• **Selected extract**:
Since 1999, we have been working to develop freely available web applications for K-12 educators. Our aim is to research and develop online tools that support thinking-centered curriculum and instruction.
Think of ThinkingGear as an online toolbox for educators who are interested in developing lessons and assessments that put the cultivation of good thinking and deeper understanding up-front as instructional goals. ThinkingGear’s general mission is to develop situated tools and technologies to address some of the most intractable problems in education and to improve the depth and quality of learning.
ThinkingGear has taken on a number of projects during the past few years. We’ve designed web sites, conducted needs assessment studies, and developed online educational programs. At the moment, we are writing up the results of a small-scale research and development study that focused on The Rubric Machine, a ThinkingGear application.
ThinkingGear is for educators, staff developers, instructional designers, and curriculum developers who believe that cultivating good thinking skills and dispositions deepens understanding and sharpens academic performance. Anyone who wants to use ThinkingGear can. And it’s free.

• **Information supplied**:

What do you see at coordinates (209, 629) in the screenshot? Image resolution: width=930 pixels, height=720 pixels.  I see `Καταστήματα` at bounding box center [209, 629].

• **What is being asked**:
Could you copy, word for word, everything in the ThinkingGear description from "Since 1999, we" down to "quality of learning."?

• **Output for this exercise**:
Since 1999, we have been working to develop freely available web applications for K-12 educators. Our aim is to research and develop online tools that support thinking-centered curriculum and instruction.
Think of ThinkingGear as an online toolbox for educators who are interested in developing lessons and assessments that put the cultivation of good thinking and deeper understanding up-front as instructional goals. ThinkingGear’s general mission is to develop situated tools and technologies to address some of the most intractable problems in education and to improve the depth and quality of learning.